Chapter 9. ATOMS and HETATMS in the same molecule

Small molecules may be treated as ATOMS (or Extended ATOMS) if the molecule is explicitly defined in Datafile GRUB, and the small molecule mannose provides an example of this. Similarly, macro-molecules may be treated as HETATMS. Furthermore macromolecules and small molecules may be mixed together in the same PDB file, so long as all the ATOMS are listed in the file before any of the HETATMS. However discrepencies can arise if ATOMS and HETATMS are mixed together IN THE SAME MOLECULE.

A particularly important case occurs when an unusual amino-acid is needed in the middle of an otherwise normal amino-acid sequence. Sometimes, of course, the unusual residue will be found in Datafile GRUB, and then there is no problem. If the unusual residue is not in GRUB, please contact us at http://www.moldiscovery.com so that we can compute appropriate parameters. However, this computation and checking can take some time, and you may want to proceed in the short term as shown for the following example:

AA1-AA2-AA3-AA4-AA5

in which AA1 to AA5 are five consecutive amino-acids in a PDB file. In this example numbers 1, 2, 4 and 5 are ordinary residues found in Datafile GRUB while AA3 is unusual. AA1 is the N-terminal residue, and AA5 is at the carboxy terminus of this pentapeptide sequence. The ordinary residues are represented by ATOM records in the PDB file, but AA3 is HETATMS.

The first step must be to edit the file, so the HETATMS all come after the ATOMS. This is always required before input to GRIN, and gives the following layout for the PDB file:

AA1    (ATOM RECORDS)
AA2    (ATOM RECORDS)
AA4    (ATOM RECORDS)
AA5    (ATOM RECORDS)
AA3    (HETATM RECORDS)

One must use a TER card after the last ATOM record (assuming that it is the end of the sequence), and there must be an END card after the last HETATM record at the end of the PDB file. Moreover an NAMIDE card is needed before AA4 (in the present example), because a break in the sequence of ATOM records occurs at this point. This NAMIDE card ensures that the backbone amide nitrogen of AA4 is treated like a mid-chain amide, and not as a cationic N-terminal nitrogen atom. (The use of such cards is a regular feature of GRID, as described below under the Heading PROTEIN DATA BANK INPUT).

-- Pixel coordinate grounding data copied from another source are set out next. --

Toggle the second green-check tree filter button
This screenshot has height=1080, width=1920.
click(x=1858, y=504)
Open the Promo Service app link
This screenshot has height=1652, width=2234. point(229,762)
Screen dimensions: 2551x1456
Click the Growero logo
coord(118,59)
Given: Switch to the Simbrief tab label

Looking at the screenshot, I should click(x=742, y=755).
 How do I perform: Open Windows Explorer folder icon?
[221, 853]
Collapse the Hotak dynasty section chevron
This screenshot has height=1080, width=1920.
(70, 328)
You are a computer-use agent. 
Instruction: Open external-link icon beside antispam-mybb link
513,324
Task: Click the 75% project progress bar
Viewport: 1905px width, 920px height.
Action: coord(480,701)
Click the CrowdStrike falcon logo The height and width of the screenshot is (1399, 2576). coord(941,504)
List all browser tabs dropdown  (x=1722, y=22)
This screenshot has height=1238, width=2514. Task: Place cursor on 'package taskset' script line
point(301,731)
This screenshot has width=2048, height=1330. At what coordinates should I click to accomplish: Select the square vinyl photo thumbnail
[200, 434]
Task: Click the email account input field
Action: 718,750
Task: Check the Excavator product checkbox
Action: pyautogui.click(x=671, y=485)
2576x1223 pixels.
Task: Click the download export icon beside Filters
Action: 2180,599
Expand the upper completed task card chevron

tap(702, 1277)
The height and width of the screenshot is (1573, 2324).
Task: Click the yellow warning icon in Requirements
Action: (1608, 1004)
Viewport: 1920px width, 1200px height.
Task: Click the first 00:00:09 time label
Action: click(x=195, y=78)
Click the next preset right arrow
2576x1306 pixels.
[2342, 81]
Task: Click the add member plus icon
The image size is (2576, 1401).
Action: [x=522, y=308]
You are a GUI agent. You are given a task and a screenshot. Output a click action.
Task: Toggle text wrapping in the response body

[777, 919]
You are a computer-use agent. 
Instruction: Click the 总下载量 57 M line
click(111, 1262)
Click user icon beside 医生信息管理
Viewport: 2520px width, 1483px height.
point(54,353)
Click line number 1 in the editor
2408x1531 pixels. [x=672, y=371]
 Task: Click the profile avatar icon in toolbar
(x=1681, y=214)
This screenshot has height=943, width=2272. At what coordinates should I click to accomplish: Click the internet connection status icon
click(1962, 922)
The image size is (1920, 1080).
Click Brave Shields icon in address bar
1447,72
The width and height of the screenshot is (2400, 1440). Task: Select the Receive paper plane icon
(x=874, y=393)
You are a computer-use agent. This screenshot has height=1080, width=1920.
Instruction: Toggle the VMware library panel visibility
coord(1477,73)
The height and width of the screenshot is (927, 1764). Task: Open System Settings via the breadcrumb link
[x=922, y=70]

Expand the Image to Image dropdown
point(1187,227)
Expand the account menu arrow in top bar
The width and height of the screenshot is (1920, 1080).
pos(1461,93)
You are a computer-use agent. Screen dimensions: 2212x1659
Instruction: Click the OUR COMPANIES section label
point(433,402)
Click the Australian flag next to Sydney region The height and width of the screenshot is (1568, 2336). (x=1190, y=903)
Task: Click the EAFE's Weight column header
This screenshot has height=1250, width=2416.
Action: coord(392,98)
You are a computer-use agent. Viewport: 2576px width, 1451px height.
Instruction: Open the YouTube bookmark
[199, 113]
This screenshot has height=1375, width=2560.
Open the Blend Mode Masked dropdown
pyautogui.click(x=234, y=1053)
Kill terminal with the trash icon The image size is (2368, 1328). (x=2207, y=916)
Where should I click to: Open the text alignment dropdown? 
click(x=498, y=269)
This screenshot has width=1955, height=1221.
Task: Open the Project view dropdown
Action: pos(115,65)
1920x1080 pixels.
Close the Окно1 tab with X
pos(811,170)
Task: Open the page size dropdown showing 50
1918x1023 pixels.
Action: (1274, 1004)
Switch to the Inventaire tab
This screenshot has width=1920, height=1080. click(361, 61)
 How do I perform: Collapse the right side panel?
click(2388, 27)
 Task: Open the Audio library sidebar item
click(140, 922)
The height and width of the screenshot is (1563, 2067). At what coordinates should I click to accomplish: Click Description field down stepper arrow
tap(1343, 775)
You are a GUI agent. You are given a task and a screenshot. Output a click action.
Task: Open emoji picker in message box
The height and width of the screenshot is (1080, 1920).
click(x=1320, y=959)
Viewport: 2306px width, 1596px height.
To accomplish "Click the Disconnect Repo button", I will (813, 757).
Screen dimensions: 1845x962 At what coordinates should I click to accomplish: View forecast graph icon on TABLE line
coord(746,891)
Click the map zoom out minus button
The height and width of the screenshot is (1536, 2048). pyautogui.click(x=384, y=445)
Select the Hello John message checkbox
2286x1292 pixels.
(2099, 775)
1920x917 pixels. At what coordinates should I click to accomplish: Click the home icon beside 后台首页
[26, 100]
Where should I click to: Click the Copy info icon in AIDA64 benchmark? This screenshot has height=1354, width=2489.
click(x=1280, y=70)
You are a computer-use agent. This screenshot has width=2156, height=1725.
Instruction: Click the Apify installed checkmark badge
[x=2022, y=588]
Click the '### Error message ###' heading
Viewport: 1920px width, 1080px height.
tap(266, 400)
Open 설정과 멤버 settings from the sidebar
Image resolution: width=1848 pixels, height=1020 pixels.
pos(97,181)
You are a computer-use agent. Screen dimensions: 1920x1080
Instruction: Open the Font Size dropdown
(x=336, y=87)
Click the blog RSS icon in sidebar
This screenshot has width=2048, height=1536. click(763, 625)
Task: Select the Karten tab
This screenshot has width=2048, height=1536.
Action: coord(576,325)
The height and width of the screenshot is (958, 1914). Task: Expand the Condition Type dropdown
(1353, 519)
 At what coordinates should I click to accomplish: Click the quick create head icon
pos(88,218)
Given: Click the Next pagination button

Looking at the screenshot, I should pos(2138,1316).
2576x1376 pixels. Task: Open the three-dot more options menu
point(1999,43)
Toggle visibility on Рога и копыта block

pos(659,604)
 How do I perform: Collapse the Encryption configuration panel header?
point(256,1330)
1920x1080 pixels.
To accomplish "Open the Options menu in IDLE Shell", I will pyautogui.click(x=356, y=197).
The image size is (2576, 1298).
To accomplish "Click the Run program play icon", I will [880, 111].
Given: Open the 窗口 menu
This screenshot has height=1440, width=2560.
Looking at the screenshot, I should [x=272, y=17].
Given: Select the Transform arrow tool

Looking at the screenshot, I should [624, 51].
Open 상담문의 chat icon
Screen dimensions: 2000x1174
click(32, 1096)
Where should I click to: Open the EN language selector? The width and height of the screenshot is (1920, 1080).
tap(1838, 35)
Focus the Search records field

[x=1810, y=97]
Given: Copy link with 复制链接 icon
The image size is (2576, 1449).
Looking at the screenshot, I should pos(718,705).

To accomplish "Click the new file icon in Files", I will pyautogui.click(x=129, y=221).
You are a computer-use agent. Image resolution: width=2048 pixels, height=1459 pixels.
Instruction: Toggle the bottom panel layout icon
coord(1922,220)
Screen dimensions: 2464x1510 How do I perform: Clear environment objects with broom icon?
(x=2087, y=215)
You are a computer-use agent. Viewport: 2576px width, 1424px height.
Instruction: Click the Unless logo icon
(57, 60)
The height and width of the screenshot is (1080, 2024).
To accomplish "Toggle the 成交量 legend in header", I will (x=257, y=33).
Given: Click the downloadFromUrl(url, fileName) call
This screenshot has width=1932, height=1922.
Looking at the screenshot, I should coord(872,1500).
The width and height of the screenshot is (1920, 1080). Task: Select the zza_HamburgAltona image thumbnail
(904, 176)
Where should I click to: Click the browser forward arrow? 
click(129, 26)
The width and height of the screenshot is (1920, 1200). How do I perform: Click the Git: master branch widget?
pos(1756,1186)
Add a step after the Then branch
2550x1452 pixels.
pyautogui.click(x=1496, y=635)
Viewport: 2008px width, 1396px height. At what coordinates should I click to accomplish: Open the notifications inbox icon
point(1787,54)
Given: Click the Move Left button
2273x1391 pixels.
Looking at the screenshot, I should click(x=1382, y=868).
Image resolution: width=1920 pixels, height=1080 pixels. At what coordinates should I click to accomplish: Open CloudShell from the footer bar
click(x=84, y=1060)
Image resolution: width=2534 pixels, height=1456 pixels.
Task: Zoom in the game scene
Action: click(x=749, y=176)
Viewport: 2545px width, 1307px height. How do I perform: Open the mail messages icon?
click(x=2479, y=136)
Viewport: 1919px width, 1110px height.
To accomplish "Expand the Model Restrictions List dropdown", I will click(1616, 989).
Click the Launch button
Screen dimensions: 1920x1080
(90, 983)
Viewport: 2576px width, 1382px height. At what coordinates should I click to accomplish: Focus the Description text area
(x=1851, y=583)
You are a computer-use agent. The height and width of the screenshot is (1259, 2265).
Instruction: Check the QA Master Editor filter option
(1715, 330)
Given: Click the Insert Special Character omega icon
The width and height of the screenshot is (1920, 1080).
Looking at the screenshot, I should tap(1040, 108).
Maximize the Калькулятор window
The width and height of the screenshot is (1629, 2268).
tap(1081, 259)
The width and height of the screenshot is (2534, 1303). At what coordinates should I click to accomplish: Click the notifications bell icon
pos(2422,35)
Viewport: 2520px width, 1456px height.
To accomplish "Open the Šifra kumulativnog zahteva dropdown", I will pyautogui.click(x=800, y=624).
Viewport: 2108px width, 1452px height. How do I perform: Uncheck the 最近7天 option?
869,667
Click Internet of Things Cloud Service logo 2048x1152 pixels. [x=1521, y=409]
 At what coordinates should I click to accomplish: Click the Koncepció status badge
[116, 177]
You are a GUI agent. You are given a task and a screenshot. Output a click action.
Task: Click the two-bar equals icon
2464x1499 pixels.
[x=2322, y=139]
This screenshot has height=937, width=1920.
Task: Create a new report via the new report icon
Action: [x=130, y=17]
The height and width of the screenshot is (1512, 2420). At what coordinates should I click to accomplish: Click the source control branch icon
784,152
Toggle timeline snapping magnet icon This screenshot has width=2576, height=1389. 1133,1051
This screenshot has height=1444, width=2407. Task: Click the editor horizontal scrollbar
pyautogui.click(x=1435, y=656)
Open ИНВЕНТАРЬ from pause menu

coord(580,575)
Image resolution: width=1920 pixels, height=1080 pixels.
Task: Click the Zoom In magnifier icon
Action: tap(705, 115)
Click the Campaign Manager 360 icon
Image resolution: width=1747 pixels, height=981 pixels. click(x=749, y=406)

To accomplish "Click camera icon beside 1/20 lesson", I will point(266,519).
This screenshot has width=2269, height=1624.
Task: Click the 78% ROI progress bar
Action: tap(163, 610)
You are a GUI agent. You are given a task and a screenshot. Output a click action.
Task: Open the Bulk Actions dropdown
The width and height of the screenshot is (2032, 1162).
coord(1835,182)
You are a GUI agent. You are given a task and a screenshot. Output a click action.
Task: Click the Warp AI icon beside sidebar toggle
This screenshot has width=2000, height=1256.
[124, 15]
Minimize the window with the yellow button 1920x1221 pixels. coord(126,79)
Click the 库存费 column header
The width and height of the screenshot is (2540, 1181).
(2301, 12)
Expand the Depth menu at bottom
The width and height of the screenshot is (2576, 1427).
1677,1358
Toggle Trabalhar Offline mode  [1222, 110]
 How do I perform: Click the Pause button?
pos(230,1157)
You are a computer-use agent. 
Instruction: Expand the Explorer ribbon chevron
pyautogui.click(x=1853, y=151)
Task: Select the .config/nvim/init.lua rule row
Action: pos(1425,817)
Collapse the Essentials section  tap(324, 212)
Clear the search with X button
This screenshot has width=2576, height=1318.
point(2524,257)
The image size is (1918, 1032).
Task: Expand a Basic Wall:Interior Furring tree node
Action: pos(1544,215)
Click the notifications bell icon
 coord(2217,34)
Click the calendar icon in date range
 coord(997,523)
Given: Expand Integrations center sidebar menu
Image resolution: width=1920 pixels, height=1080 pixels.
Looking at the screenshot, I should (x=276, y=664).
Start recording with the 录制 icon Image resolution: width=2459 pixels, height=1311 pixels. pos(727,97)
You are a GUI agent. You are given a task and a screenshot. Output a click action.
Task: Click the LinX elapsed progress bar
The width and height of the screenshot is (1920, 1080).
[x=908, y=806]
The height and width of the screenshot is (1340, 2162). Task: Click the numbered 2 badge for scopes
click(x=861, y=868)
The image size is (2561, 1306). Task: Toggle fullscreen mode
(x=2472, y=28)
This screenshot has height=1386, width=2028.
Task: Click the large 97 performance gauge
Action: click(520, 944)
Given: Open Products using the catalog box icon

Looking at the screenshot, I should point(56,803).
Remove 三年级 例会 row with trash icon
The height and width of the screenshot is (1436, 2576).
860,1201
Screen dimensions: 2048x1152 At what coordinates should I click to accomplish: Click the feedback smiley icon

The PDB file will then be arranged like this:

AA1    (ATOM RECORDS)
AA2    (ATOM RECORDS)
NAMIDE
AA4    (ATOM RECORDSS)
AA5    (ATOM RECORDS)
TER
AA3    (HETATM RECORDS)
END

Of course each ATOM in the file must have the correct ATOM name as specified by Datafile GRUB and the conventions of the Protein Data Bank at Brookhaven, but one still needs to check the atom names of the HETATM records in amino-acid AA3. These must match the corresponding names in the HET section at the end of Datafile GRUB (See above under the Heading SMALL MOLECULE MODE), but Programme GREAT will do the checking if you use GREAT to prepare and submit your PDB file to GRIN.

Do not tell GREAT that you are "CERTAIN" that your PDB file is correct, but say you want to "MANAGE" the file. GREAT will then deal with the HETATM names, although it may be confused at each end of the HETATM sequence. This will be at the ATOM:HETATM junctions, because GREAT is only looking at the HETATMS, and so it may have to ask you some questions.

When this has been done the PDB file is ready for processing by GRIN, and will be submitted by GREAT. Then the output from GRIN can be submitted to GRID, always remembering to set Directive NETA in GRID in order to include the HETATMS as part of the Target.